▸ WHAT TO DO:
[a] According to the description of the talk on ketamine in suicide prevention, why have ketamine and esketamine drawn so much attention as antidepressant treatments? Answer in one to three sentences.
[b] Proceed with the description of the ketamine talk, picking up after its final sentence.
Segment Start: EXCERPTED PASSAGE
Clinical Use of Ketamine in Suicide Prevention
Available with English captions and subtitles in Spanish.
Presented by Alan F. Schatzberg, MD, Stanford School of Medicine
Since acute prevention of suicide in people with mood disorders remains a major unsolved issue, ketamine, and more recently esketamine, has received much attention as an antidepressant treatment. In this talk, Schatzberg reviews the data on ketamine, and discusses the research he and his colleagues are conducting to effectively treat suicidal patients with the medication.
Watch now to learn more about:
- Medications used to treat suicidal behavior
- Ketamine’s potential and drawbacks in suicide prevention
- How researchers are working to make ketamine more effective
Ketamine is an intravenous anesthetic agent used primarily for chronic pain and for anesthesia. Schatzberg points out that the medication has exciting implications for treating depression, but its associated challenges include misuse, short-term side effects, such as tachycardia and nausea, as well as the potential for dissociation.
Segment End: EXCERPTED PASSAGE
Segment Start: INFORMATION
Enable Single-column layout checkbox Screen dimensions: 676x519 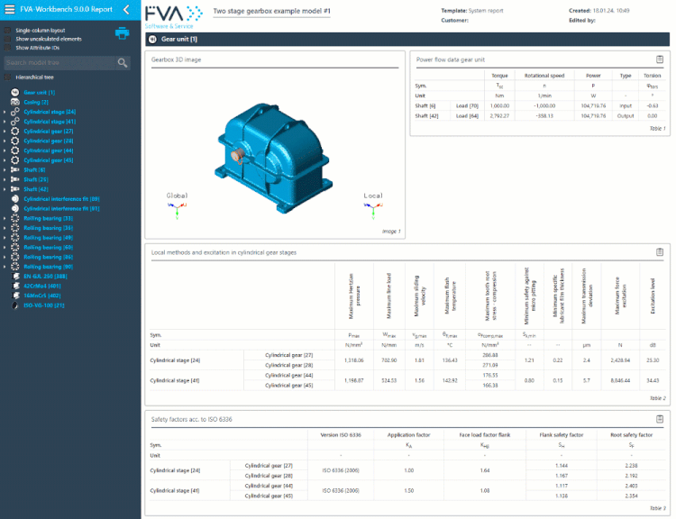pyautogui.click(x=7, y=30)
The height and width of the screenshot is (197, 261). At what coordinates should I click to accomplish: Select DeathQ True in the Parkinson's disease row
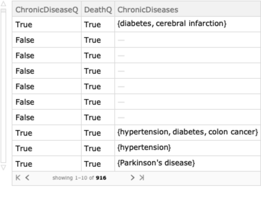coord(92,164)
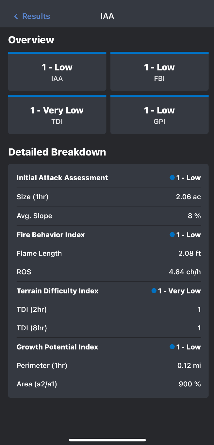This screenshot has width=214, height=445.
Task: Tap the home indicator bar
Action: [107, 440]
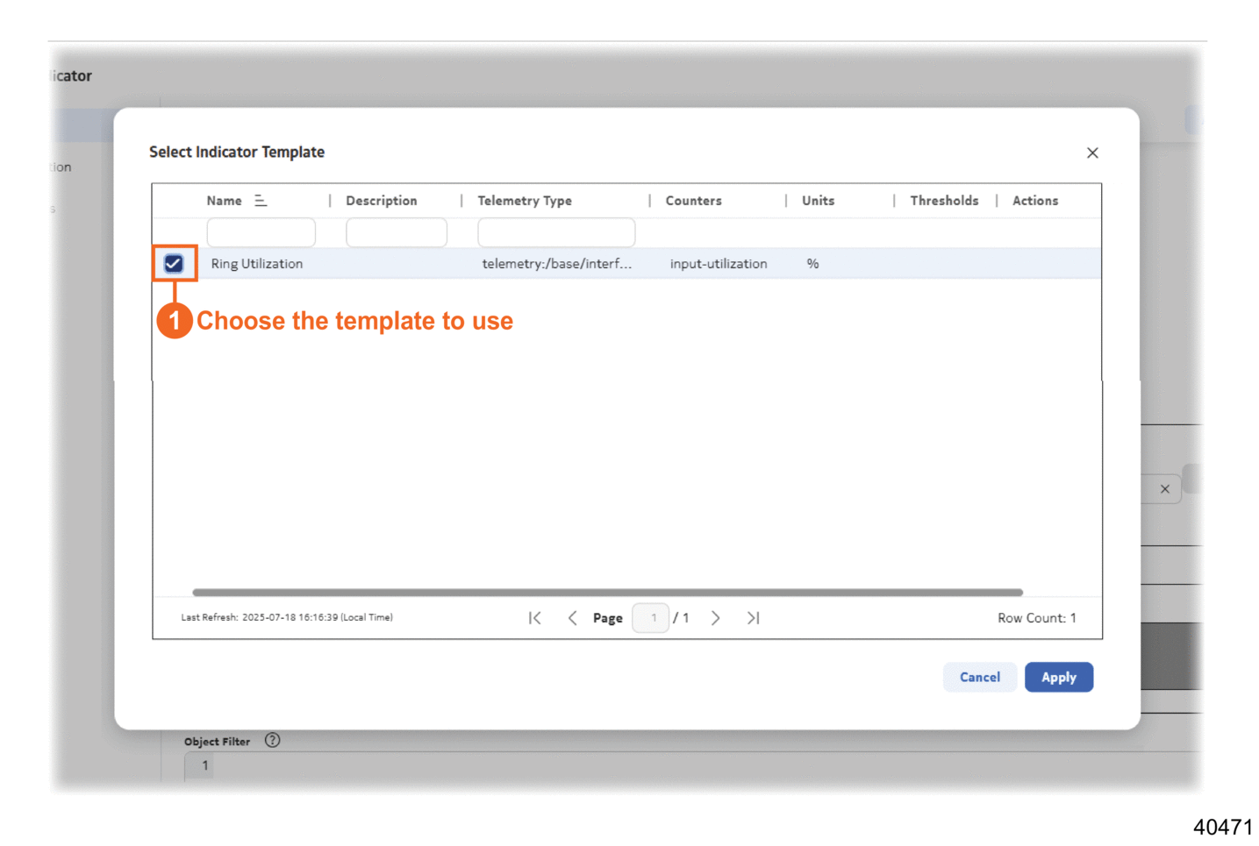Click the page number input box
The height and width of the screenshot is (846, 1259).
[x=651, y=618]
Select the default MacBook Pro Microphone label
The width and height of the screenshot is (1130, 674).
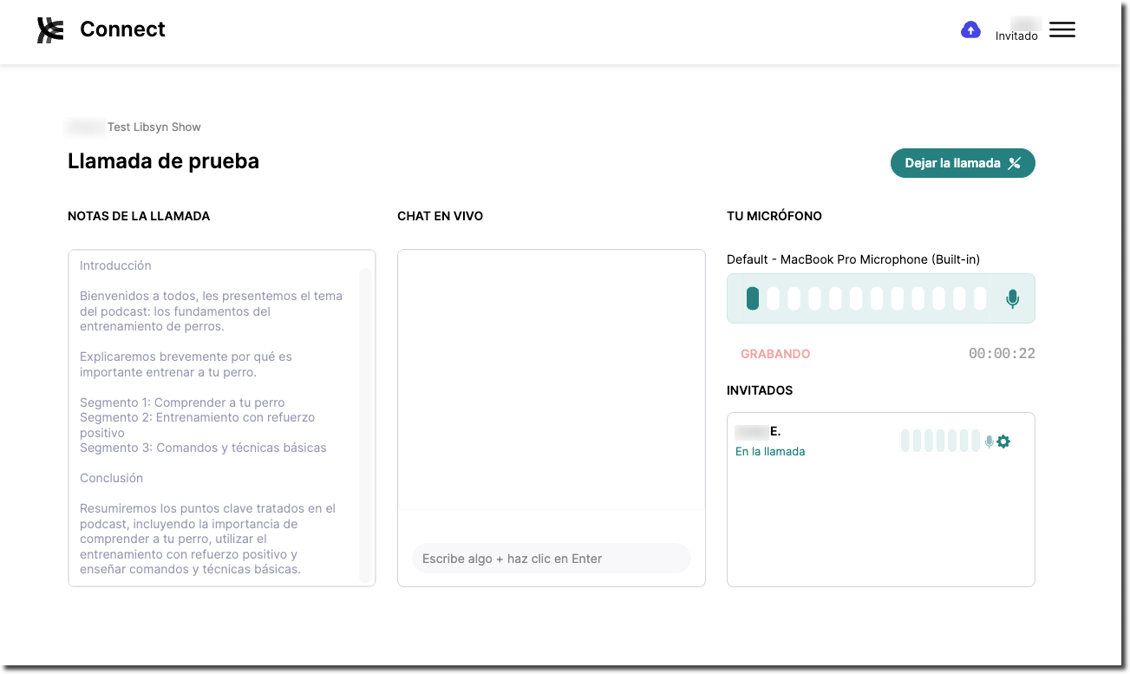[x=853, y=259]
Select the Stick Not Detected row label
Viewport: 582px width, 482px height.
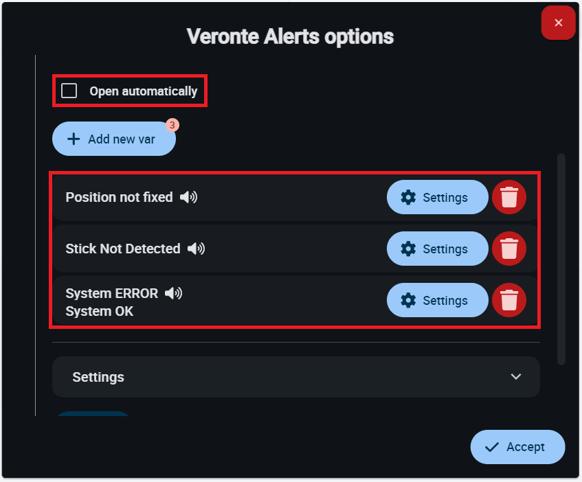(x=122, y=249)
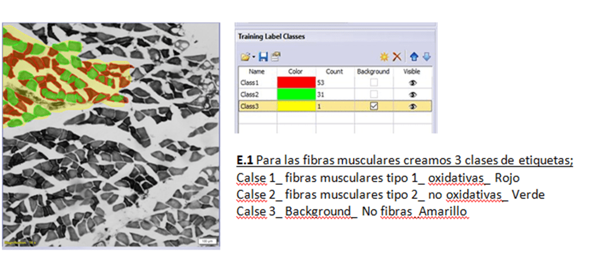Viewport: 593px width, 266px height.
Task: Click the open folder icon in Training Label Classes
Action: click(245, 57)
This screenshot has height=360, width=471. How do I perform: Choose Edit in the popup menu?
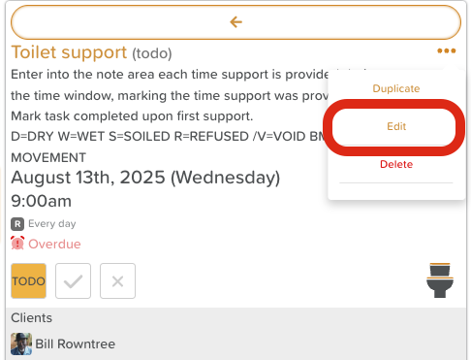(396, 126)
Segment End: INFORMATION
▸ ANSWERS TO THE PROBLEMS:
[a] Ketamine and esketamine have drawn attention because acute prevention of suicide in people with mood disorders is still a major unsolved issue.

[b]
According to Schatzberg, ketamine’s greatest drawback, however, is that its acute antidepressant efficacy is not sustained. A ketamine response typically only lasts for six to seven days after administration.
Schatzberg reviews several studies that largely illustrate the decline in ketamine’s efficacy over time. He discusses work that he, his colleagues, and other researchers have done to determine ketamine’s antidepressant effect.
He describes a current, ongoing study that he and his colleagues are conducting. In their research, they are investigating if it is effective to give patients an IV infusion of ketamine followed by very low doses of buprenorphine for three to four weeks.